> **Problem to solve**
From the first line to the last, copy the listing below word for word.

> **Records supplied**
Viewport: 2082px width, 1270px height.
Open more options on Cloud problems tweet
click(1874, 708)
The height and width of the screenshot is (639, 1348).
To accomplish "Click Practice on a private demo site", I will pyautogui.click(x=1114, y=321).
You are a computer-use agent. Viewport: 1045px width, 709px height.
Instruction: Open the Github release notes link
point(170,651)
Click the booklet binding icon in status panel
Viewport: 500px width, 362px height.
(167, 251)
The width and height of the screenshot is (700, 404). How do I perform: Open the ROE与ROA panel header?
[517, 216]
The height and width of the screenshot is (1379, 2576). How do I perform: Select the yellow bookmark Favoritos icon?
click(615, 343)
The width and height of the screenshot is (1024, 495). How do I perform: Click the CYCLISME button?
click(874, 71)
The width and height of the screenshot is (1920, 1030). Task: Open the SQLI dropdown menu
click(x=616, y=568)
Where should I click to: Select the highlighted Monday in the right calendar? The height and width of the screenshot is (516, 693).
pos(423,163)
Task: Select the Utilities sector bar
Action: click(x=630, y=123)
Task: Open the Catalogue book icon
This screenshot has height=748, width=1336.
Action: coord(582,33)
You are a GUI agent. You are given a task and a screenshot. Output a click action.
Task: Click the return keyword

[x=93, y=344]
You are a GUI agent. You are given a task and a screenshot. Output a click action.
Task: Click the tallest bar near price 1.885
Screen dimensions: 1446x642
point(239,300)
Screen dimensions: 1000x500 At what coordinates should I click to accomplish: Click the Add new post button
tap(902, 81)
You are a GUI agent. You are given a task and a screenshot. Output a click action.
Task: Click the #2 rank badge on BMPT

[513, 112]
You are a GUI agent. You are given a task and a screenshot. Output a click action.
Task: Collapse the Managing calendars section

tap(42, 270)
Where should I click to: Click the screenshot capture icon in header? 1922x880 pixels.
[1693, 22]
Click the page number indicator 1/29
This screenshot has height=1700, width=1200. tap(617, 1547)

> **Response**
Viewport: 2082px width, 1270px height.
Open more options on Cloud problems tweet
click(1874, 708)
The height and width of the screenshot is (639, 1348).
To accomplish "Click Practice on a private demo site", I will pyautogui.click(x=1114, y=321).
You are a computer-use agent. Viewport: 1045px width, 709px height.
Instruction: Open the Github release notes link
point(170,651)
Click the booklet binding icon in status panel
Viewport: 500px width, 362px height.
(167, 251)
The width and height of the screenshot is (700, 404). How do I perform: Open the ROE与ROA panel header?
[517, 216]
The height and width of the screenshot is (1379, 2576). How do I perform: Select the yellow bookmark Favoritos icon?
click(615, 343)
The width and height of the screenshot is (1024, 495). How do I perform: Click the CYCLISME button?
click(874, 71)
The width and height of the screenshot is (1920, 1030). Task: Open the SQLI dropdown menu
click(x=616, y=568)
Where should I click to: Select the highlighted Monday in the right calendar? The height and width of the screenshot is (516, 693).
pos(423,163)
Task: Select the Utilities sector bar
Action: click(x=630, y=123)
Task: Open the Catalogue book icon
This screenshot has height=748, width=1336.
Action: coord(582,33)
You are a GUI agent. You are given a task and a screenshot. Output a click action.
Task: Click the return keyword

[x=93, y=344]
You are a GUI agent. You are given a task and a screenshot. Output a click action.
Task: Click the tallest bar near price 1.885
Screen dimensions: 1446x642
point(239,300)
Screen dimensions: 1000x500 At what coordinates should I click to accomplish: Click the Add new post button
tap(902, 81)
You are a GUI agent. You are given a task and a screenshot. Output a click action.
Task: Click the #2 rank badge on BMPT

[513, 112]
You are a GUI agent. You are given a task and a screenshot. Output a click action.
Task: Collapse the Managing calendars section

tap(42, 270)
Where should I click to: Click the screenshot capture icon in header? 1922x880 pixels.
[1693, 22]
Click the page number indicator 1/29
This screenshot has height=1700, width=1200. tap(617, 1547)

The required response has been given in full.